GIVEN TEXT →
::::

A lament for the Canadian Airborne
It has been 15 years this week since the final curtain came down on what was arguably the most painful political chapter in Canada's military history: The disowning and disbandment of the storied Canadian Airborne Regiment in the wake of the Somalia scandal.
"In those moments my head was swirling — I was in shock," recounts retired Airborne sgt. James Davis in his book The Sharp End, recalling the moment the announcement was made to the commandoes of the regiment.
"Everything I had worked towards, all of us had worked towards and believed in, had been taken away in an instant of political manoeuvring."
Was this the right decision?
Considering the internal reforms that the regiment was going through before its disbandment and the subsequent decision by the Paul Martin Liberals in 2005, in the wake of 9/11, to establish a new special operations regiment — essentially a new CAR — the answer, I think, has to be no.
There is no question certain members of the Airborne disgraced themselves badly in Somalia in 1993 and that high-ranking officers tried to mislead the media later on as some of these incidents came to light.

::::

SUPPLIED MATERIAL →

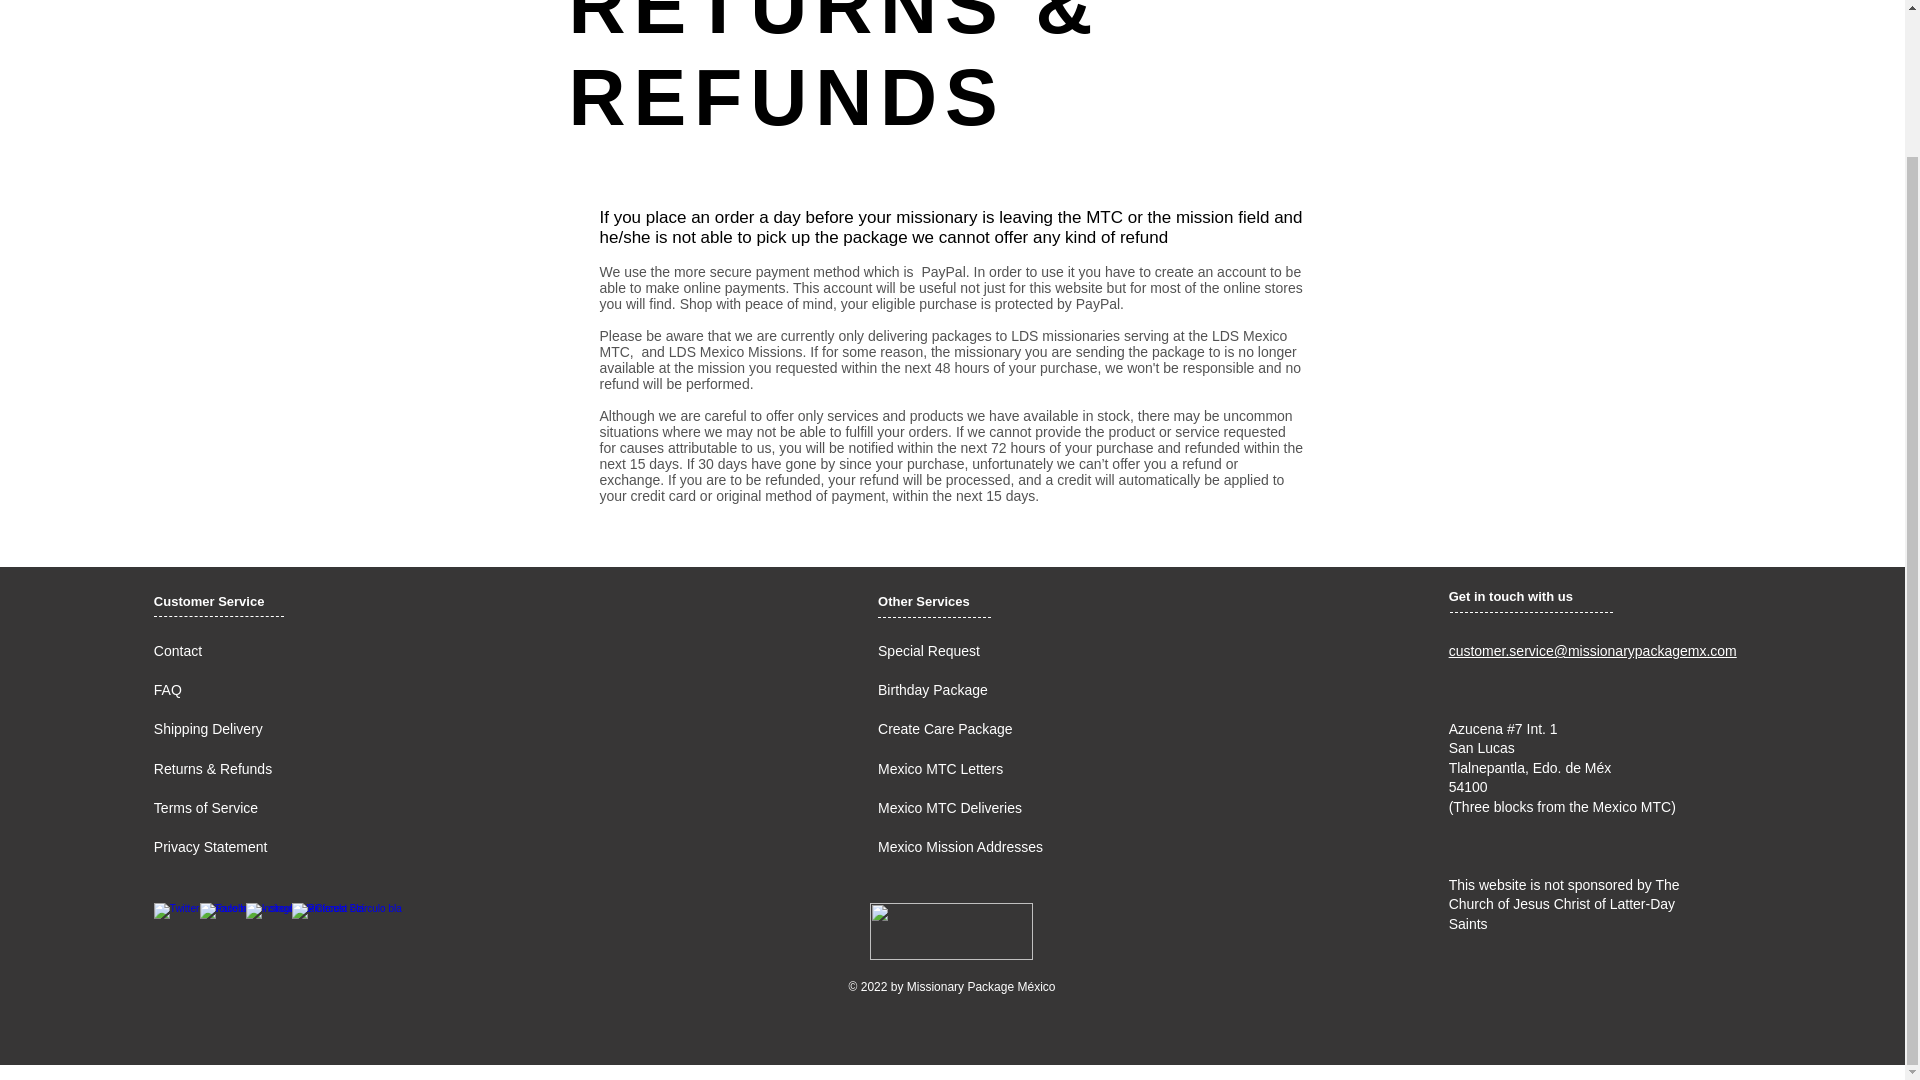 This screenshot has width=1920, height=1080. Describe the element at coordinates (177, 650) in the screenshot. I see `Contact` at that location.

::::

AIM OF THE EXERCISE → Please carry on the opinion piece about the disbanding of the Canadian Airborne Regiment, starting right after its last sentence.

RESPONSE TO THE TASK →
But the whole Somalia affair, as it came to be called, probably has to be seen against the actual deployment itself as well as the broad politics of the day.
Echoing Canada's mission to Afghanistan a decade later, the Somalia deployment came about because one government (Brian Mulroney's Conservatives) jumped at a U.S. request to be part of a high-profile international mission while another government (Jean Chrétien's Liberals) bore the brunt of the fact that we may not have been prepared or equipped for such a job.
Not peacekeeping
By the time the Airborne deployed to Somalia in 1992, it had already distinguished itself while on peacekeeping duty in Cyprus in the 1970s and '80s, as I wrote on another occasion.
But unlike Cyprus, the Airborne regiment in Somalia was deployed on a Chapter VII peace enforcement mission, which is not to be confused with the classic blue beret peacekeeping.
Under the new terms, contributing armies were "to use all necessary means to establish as soon as possible a secure environment for humanitarian relief operations."
In other words, Somalia had no real peace to keep and the forces that were dispatched there were expected to establish a secure environment that would allow relief operations to take place.
It was in this environment, in early March 1993 that a group of airborne troops set a trap for local teens who were stealing from the base, shooting and killing one in the process. Then, a week or so later, another Somali teen, Shidane Arone, was found hiding in a base latrine.
His torture and beating death at the hands of two Airborne soldiers, who took trophy photos along the way, became the ultimate symbol of what Canada's involvement there was all about, at least on the home front.
Within Somalia, according to former Airborne Cpl. Robert Prouse, there was a very different perspective.
Local Somalis didn't want us to leave, he wrote in his journal, now an online blog.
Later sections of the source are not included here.